*EXERCISE PASSAGE*:
┄┄┄┄┄┄

Weird Thought on World Saving

SamJBarney · 06-20-2014, 12:46 PM

Ok, so here is a thought that just came right out of the blue for me. I don't know if it's viable or not; let me know what you think:

The thing that takes up the most space on the hard drive for minecraft is the world files. They contain all of the chunk data. However, it is a proven fact that we can generate the same terrain over and over again without getting a single block out of place, so storing data we can reproduce is kind of redundant other than to save on processor time.

What if instead of saving the entire chunk we only stored block changes? When a chunk was needed, we could generate it and then apply the changes necessary to transform it into what it was when the chunk was saved last. And we could still store data about entities and such no problem. This could allow for extremely large worlds with small data files.

Chunk Generation could be farmed out to multiple threads to decrease loads times.

Let me know what y'all think.

bearbin · 06-20-2014, 04:24 PM

That would be really cool, but probably a bit buggy. I'd still go with it as an option, as it could work and would really reduce the disk usage. (It shouldn't be default because it makes it incompatible with vanilla.

xoft · 06-20-2014, 04:43 PM

This would make the server very CPU-heavy, and it already is so.
The storage is not only for the block types, but also for the lighting. I've made some profiling just a few days ago, and found that generating uses about 20% CPU and lighting uses about 60 % CPU. By removing the storage for these, you'll be making the server generate and light chunks an order of magnitude more times.

If we went with this scheme, it would mean that for each chunk save, we'd need to generate the original chunk data, and compare with current content. Save the differences. To load, we'd need to generate the original chunk data, load the differences and apply them. This is 2 generations more just for making a slight saving in the savefile size.

This gets even worse when needing to light the chunk, because for lighting, you need all the 3x3 neighbors' blocktypes. So you need to load 9 chunks (including their generating) and then light one chunk. Sure, when loading neighboring chunks the load gets distributed among the chunks so that there's an almost 1:1 ratio of generating / lighting, but the regular loading patterns say that the loading isn't done in neighbors that much.

Also, consider that there's already compression at work while saving. You might not believe it, but the compression actually does help *a lot*. And there's no telling if the differences would be compressible as good as the original data, I have a feeling it won't.

┄┄┄┄┄┄

*DATA BLOCK*:
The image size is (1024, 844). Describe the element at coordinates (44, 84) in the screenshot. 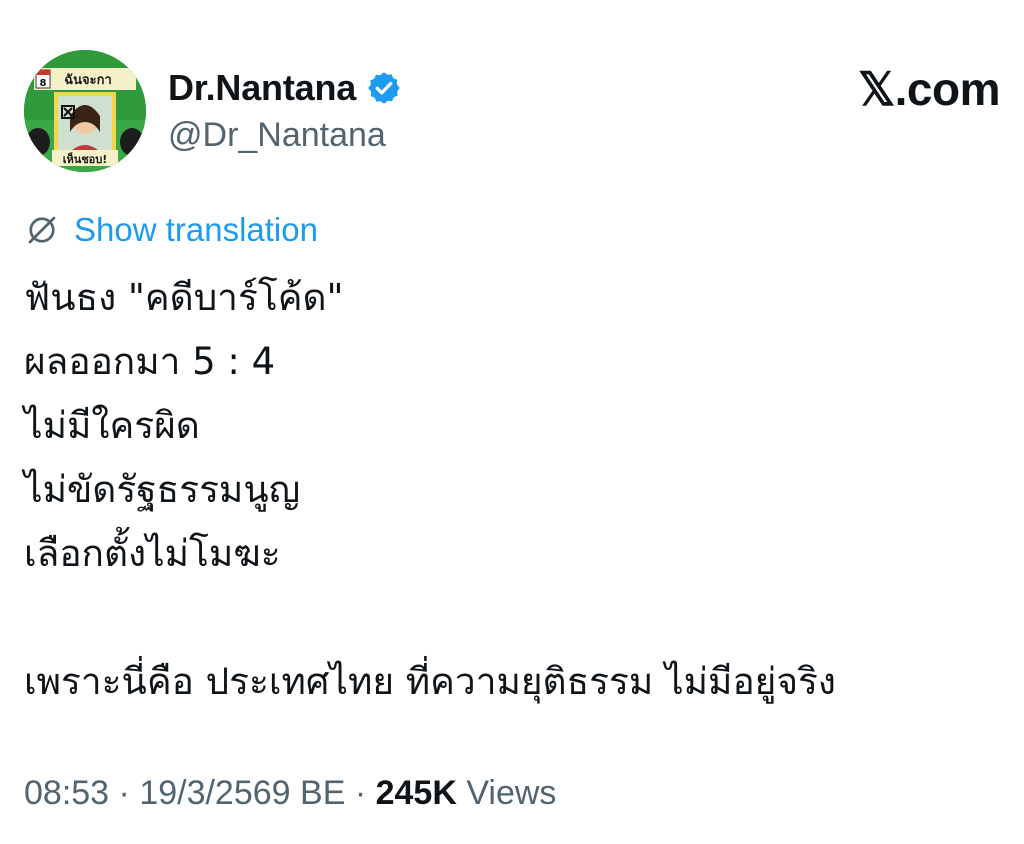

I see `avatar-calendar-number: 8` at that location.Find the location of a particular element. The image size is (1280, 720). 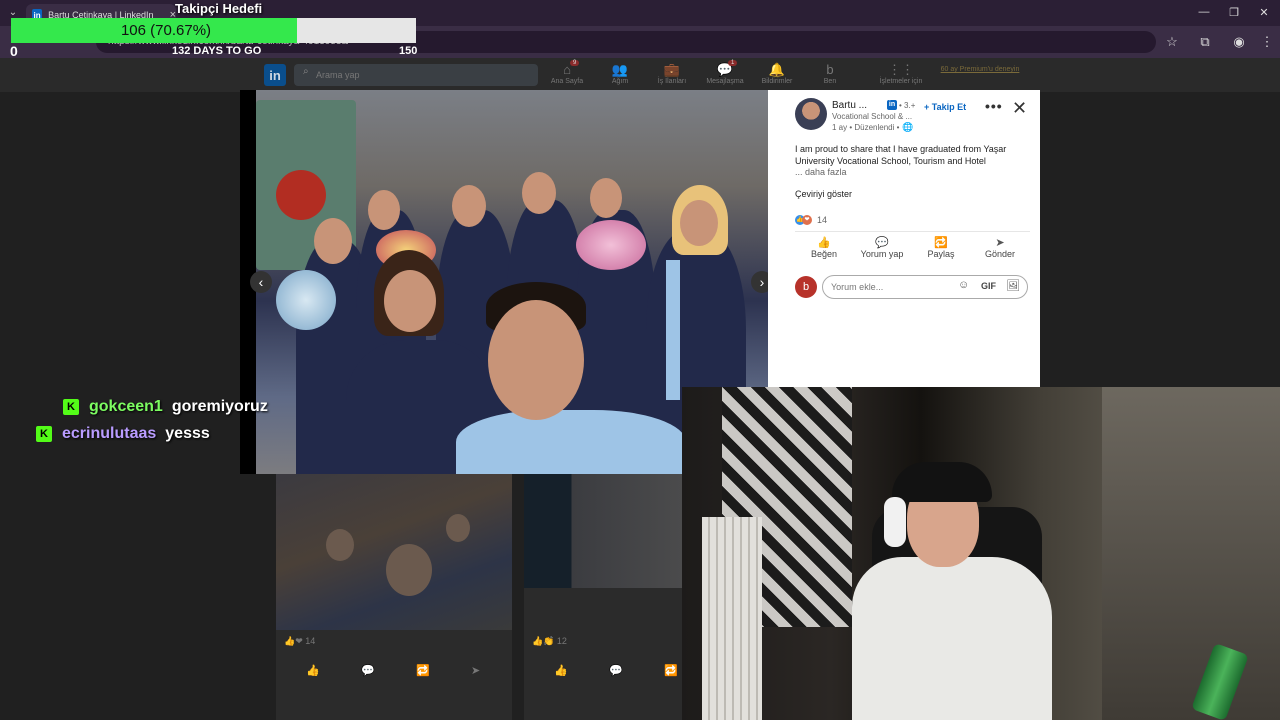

┄┄┄┄┄┄

*EXERCISES TO COMPLETE*:
[1] In the world-saving forum thread, about what share of CPU did xoft's profiling find lighting uses?
[2] Please translate this sentence from the world-saving forum thread into Spanish: "This would make the server very CPU-heavy, and it already is so."
[3] Go on with the world-saving forum thread from the point where it stops.

*TASK ANSWERS*:
[1] About 60%.

[2] Esto haría que el servidor hiciera un uso muy intensivo de la CPU, y ya lo hace.

[3]
worktycho · 06-20-2014, 09:17 PM

For the CPU load, I've got an algorithm for doing GPU lighting which could seriously reduce CPU load for lighting. As for generating the differences this is easy on a GPU.

So for systems without GPU support its not worth it but it might be worth truing as an option on builds with GPU offloading.

worktycho · 06-21-2014, 02:00 AM

One possablty if we can separate the generator would be to implement this as a separate tool that could be used to compress chunks that aren't used. Then its only a matter of generating on load.

tigerw · 06-21-2014, 03:24 AM

Save only chunks that someone changed. Unsaved ones will regenerate. For lighting, assign everything a light of 15. If the client doesn't calculate it itself, nobody will really notice anyway. If they do, they'll just attribute it to their brightness.

SamJBarney · 06-21-2014, 03:37 AM

Technically, you don't need to regen the chunk to compare differences. You could just keep a running tally of block changes. For instance, in the chunk when a block is changed we flag it with a bool to say it was changed, and then on save we just save the ones that have the change flag. Or we just store the index of the changed block somewhere and just grab the block info when we save.

As for compression, I don't know how the current compression works, but how much further can you compress the block index plus the block type? Because that would be all you would need to store.

worktycho · 06-21-2014, 04:30 AM

Bool per block is 8k ram per chunk.

SamJBarney · 06-21-2014, 05:31 AM

Or 4k if we used a bitfield.